### ITEMS
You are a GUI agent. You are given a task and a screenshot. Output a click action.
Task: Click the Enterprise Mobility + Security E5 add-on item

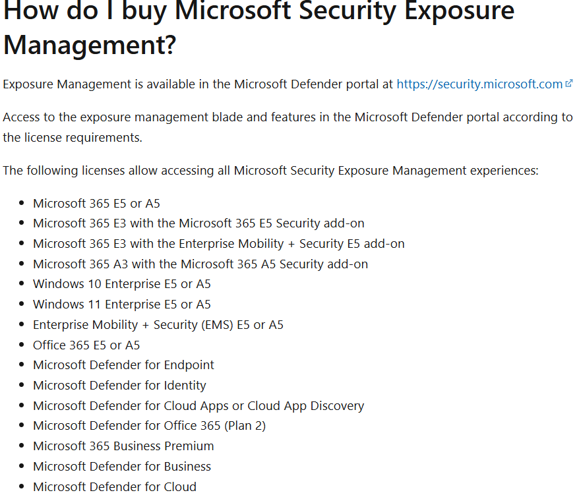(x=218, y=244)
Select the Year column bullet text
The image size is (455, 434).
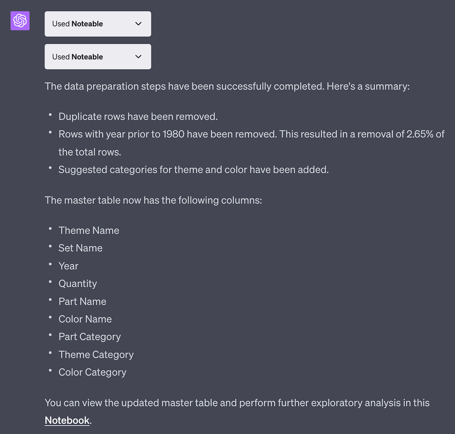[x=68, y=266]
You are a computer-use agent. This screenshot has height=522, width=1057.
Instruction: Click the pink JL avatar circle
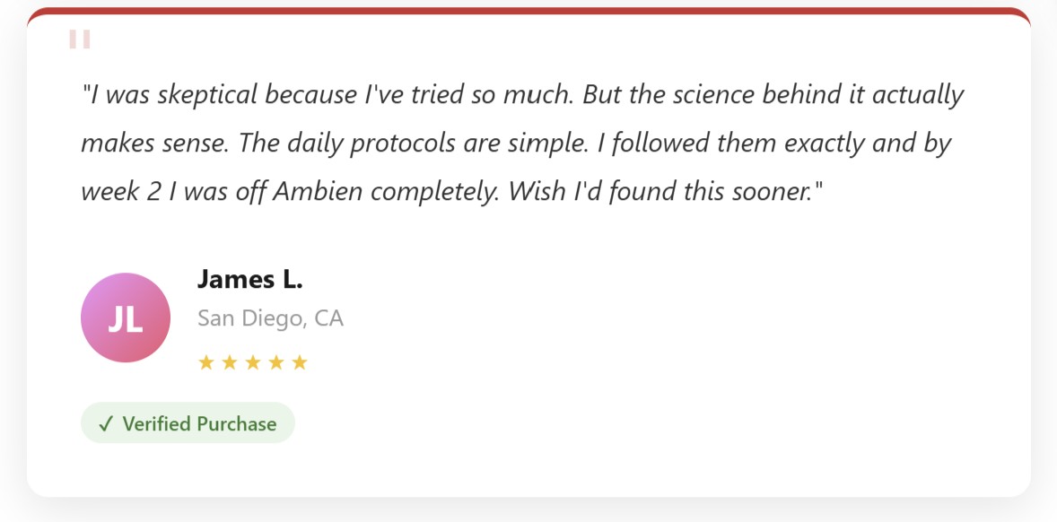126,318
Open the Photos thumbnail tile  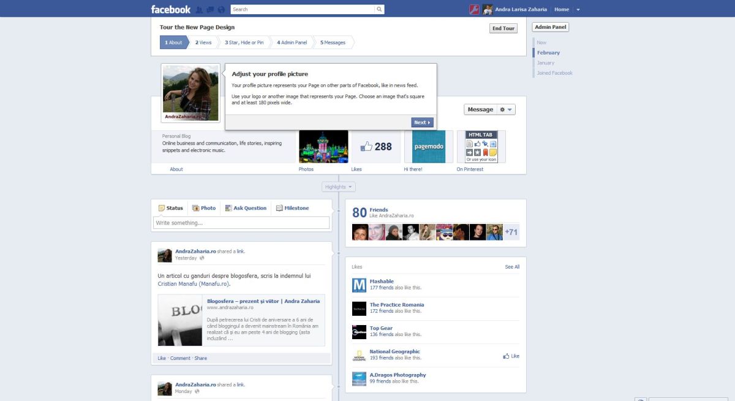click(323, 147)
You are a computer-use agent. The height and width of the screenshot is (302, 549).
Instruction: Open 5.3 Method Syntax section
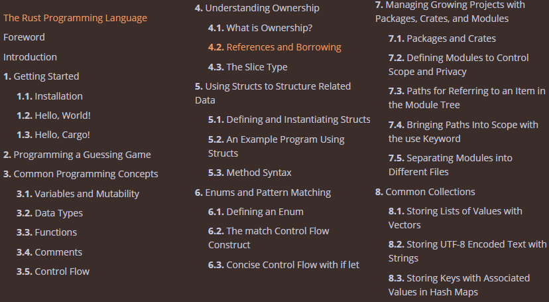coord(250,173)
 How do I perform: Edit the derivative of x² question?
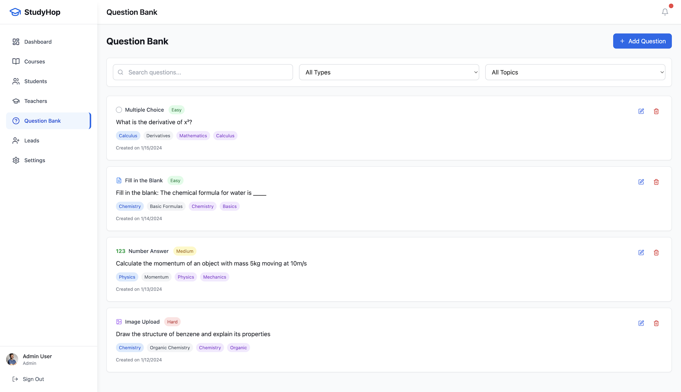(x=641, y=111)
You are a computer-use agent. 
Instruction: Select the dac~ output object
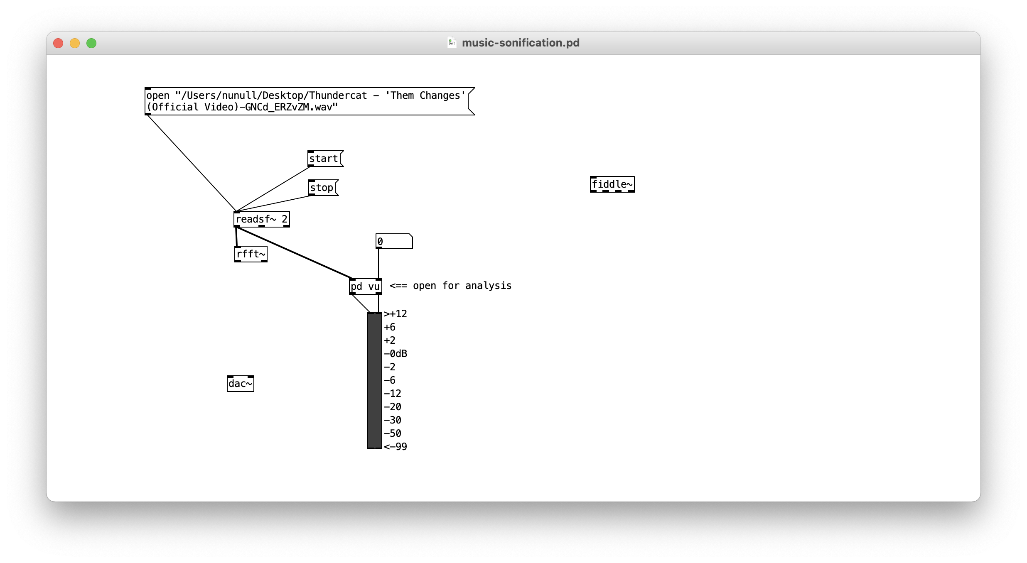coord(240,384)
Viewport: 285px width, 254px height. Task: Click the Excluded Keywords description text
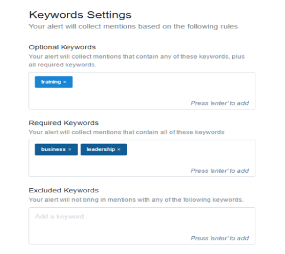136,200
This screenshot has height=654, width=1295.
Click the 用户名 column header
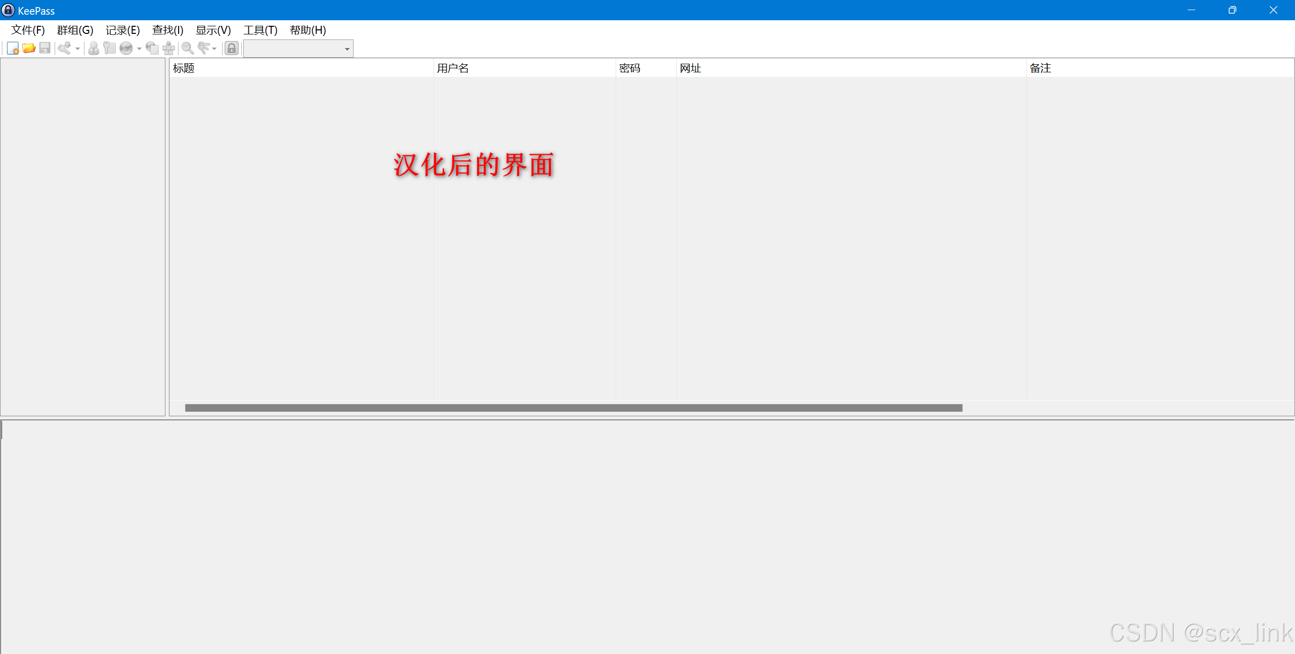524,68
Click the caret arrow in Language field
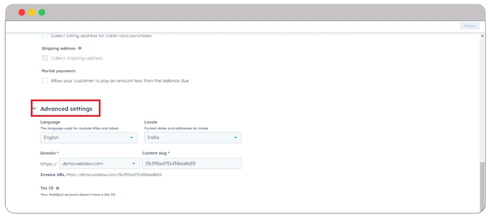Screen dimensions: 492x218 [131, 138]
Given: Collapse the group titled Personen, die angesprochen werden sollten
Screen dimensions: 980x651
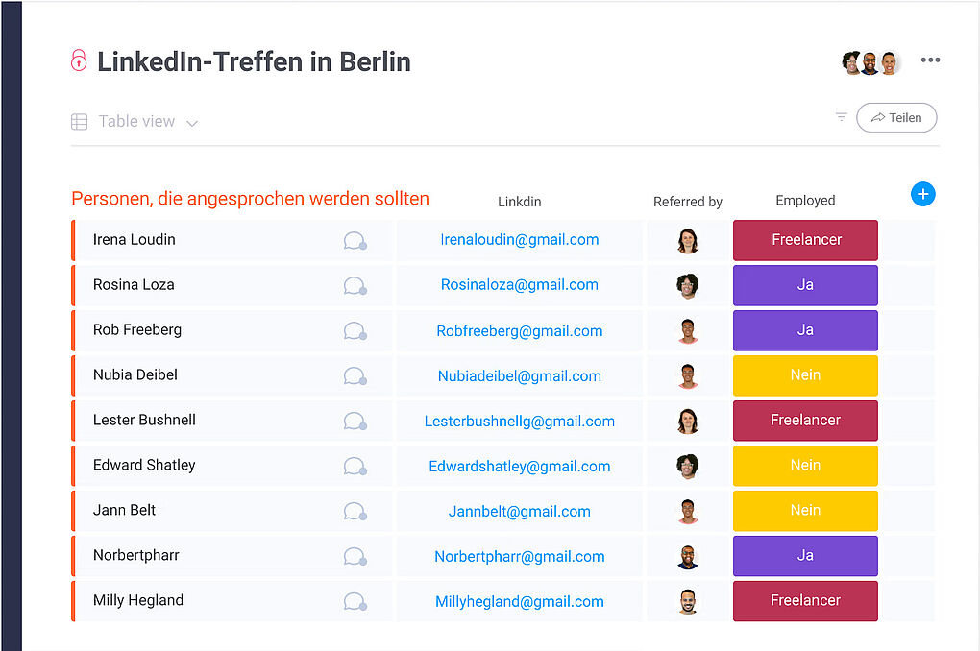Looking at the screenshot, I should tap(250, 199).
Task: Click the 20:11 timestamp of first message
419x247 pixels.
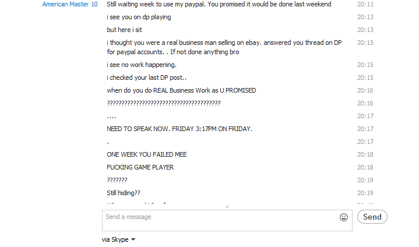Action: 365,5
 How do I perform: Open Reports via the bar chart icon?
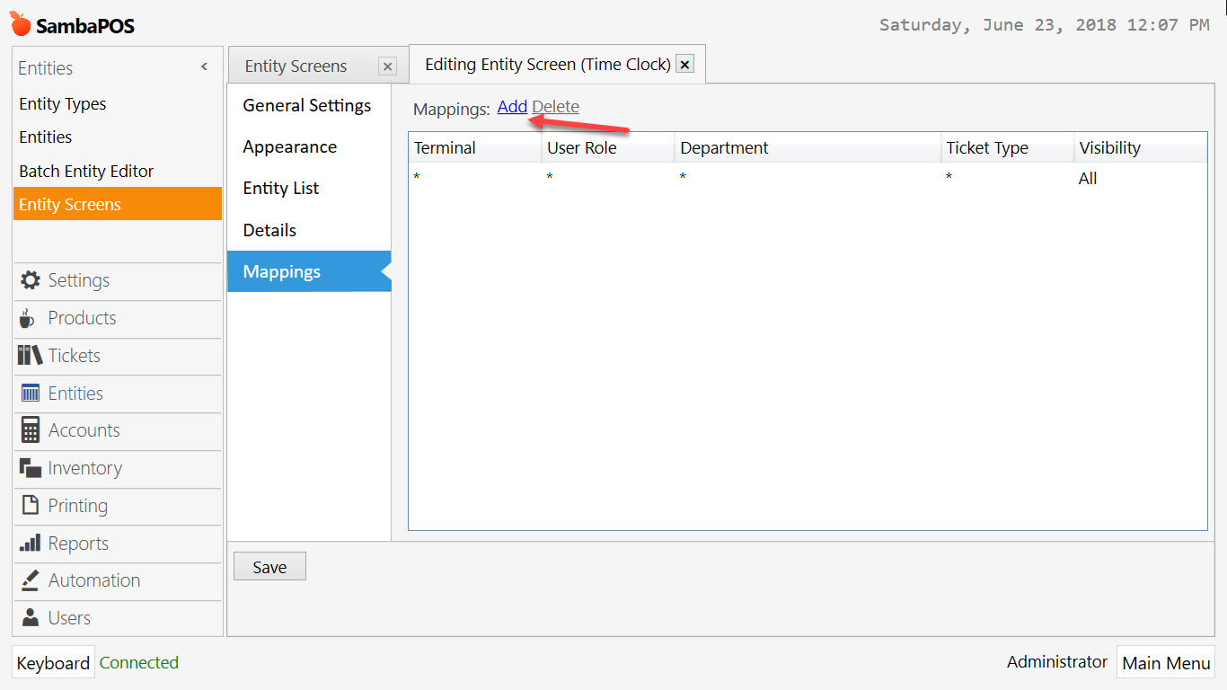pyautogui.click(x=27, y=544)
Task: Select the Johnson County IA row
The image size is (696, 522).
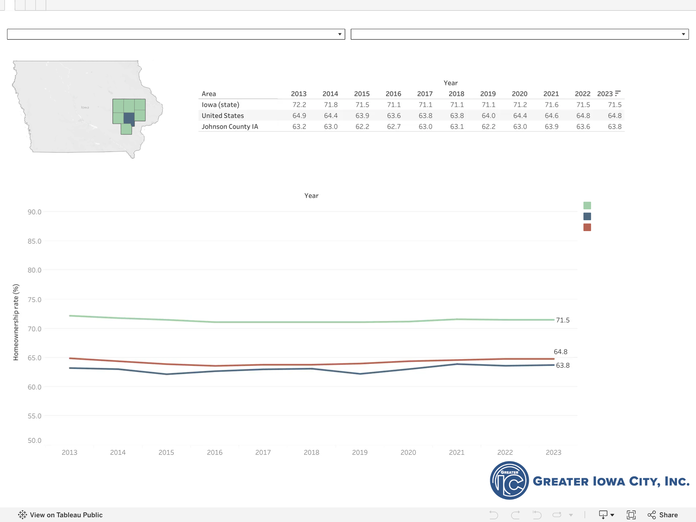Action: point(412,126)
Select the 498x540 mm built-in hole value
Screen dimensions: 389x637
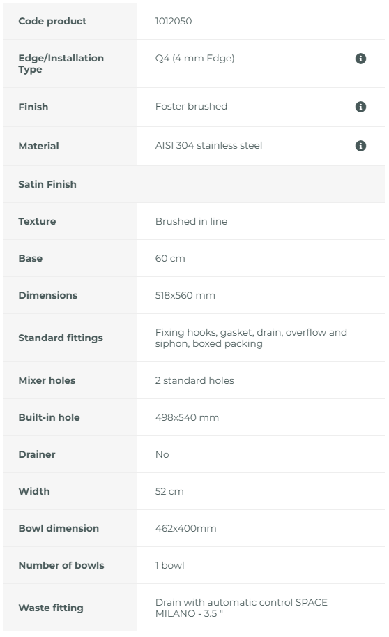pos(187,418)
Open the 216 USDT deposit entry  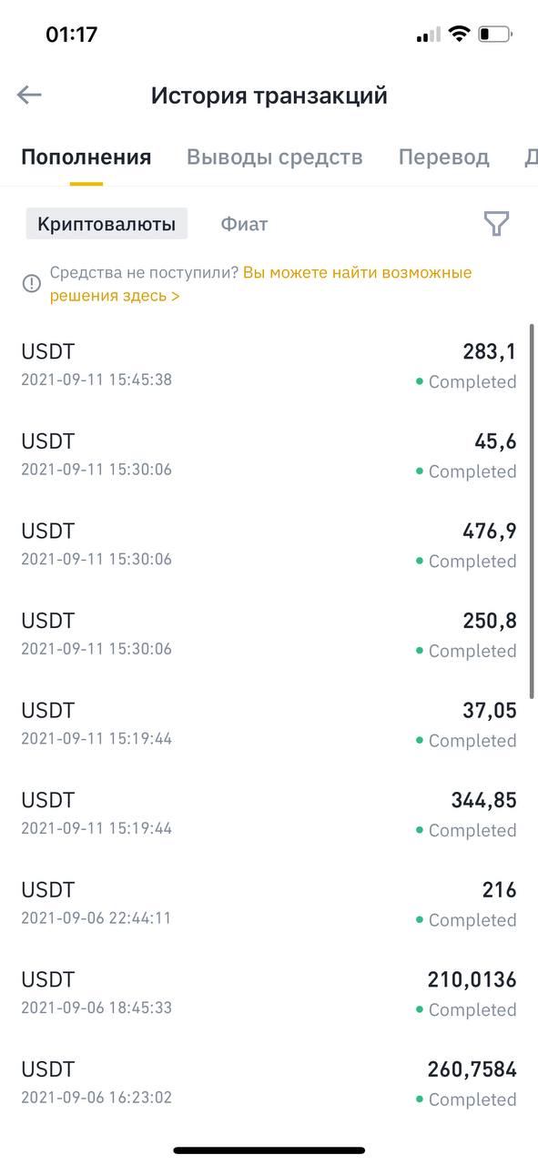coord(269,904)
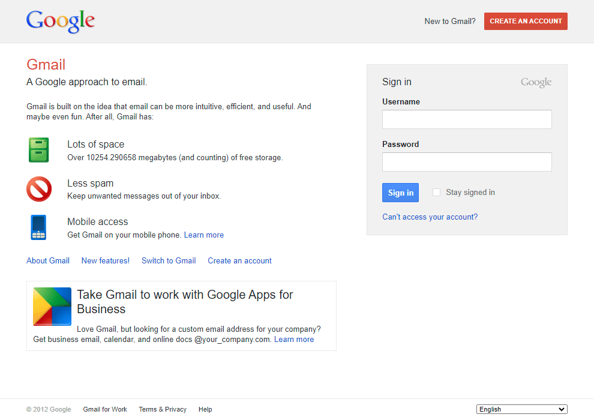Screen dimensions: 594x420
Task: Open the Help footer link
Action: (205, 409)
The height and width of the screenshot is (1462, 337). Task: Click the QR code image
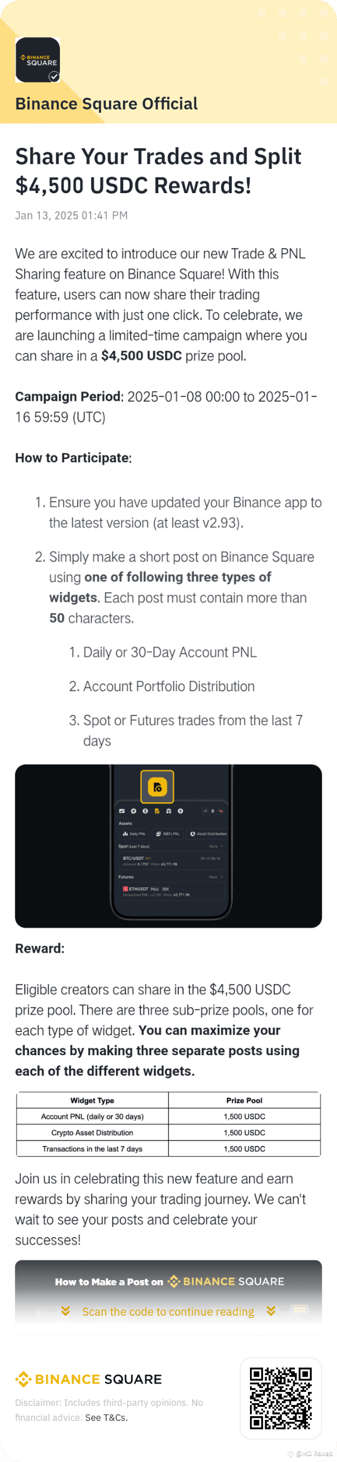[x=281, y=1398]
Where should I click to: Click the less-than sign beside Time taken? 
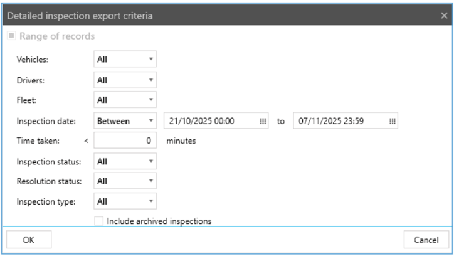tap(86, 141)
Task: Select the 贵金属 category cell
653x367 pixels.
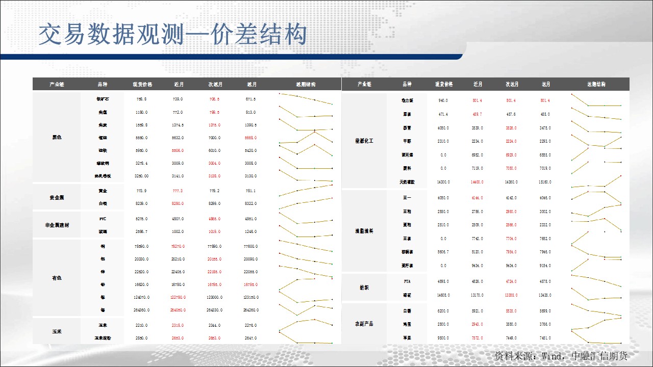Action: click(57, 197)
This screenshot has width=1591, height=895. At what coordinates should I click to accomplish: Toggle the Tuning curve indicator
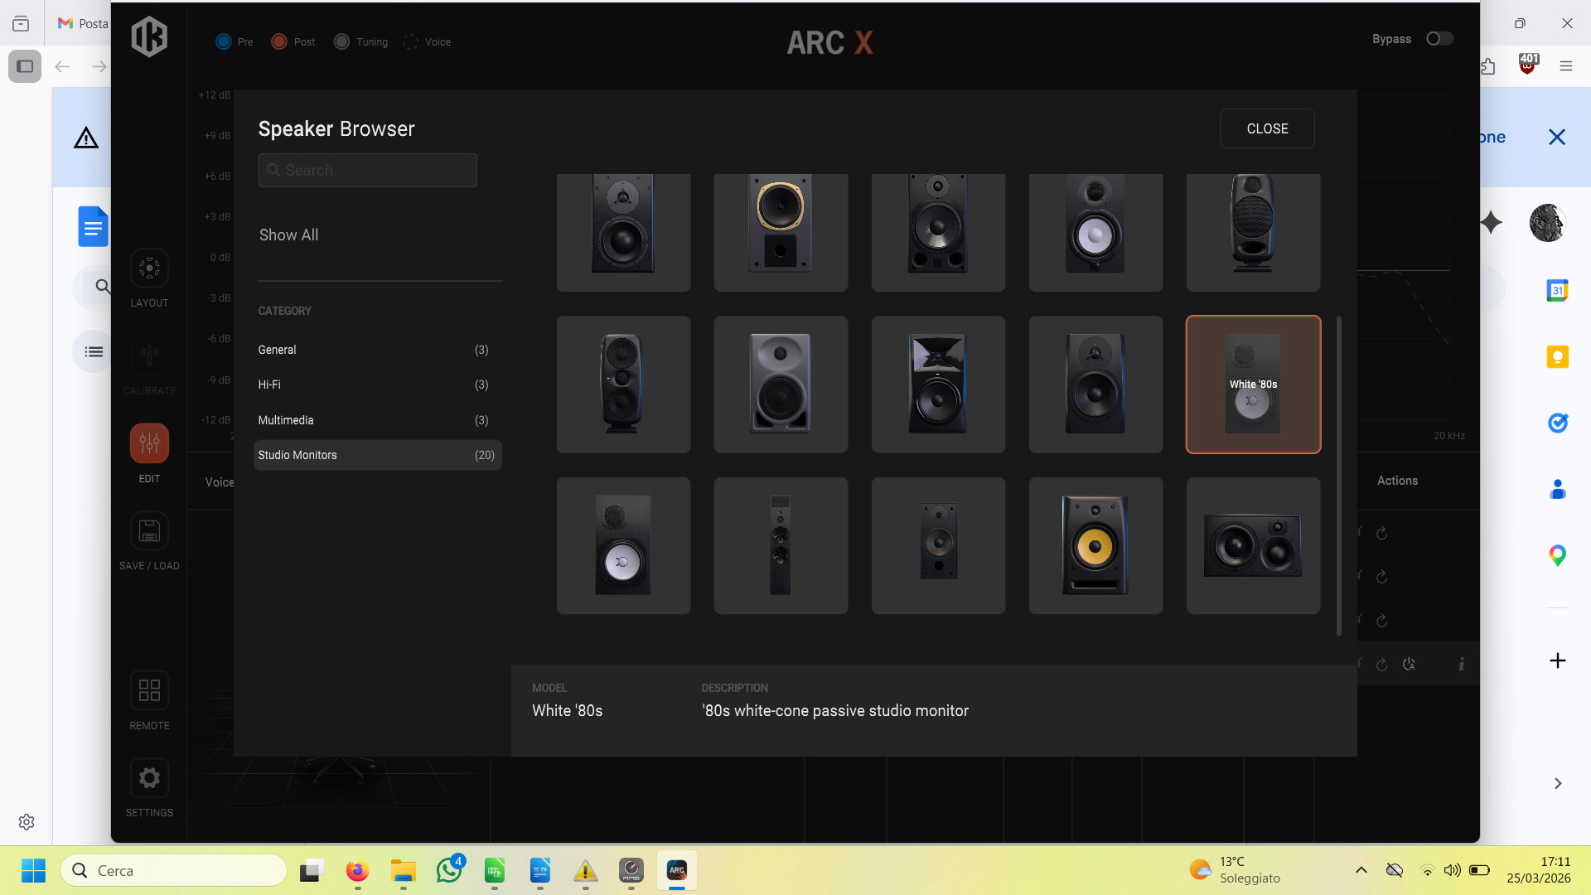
######
#### YOUR TASK:
List each line in the records above that contains the word "text", reproducing every such line in full.

#### WORKED ANSWER:
Select the Year column bullet text
Viewport: 285px width, 254px height. Task: Click the Excluded Keywords description text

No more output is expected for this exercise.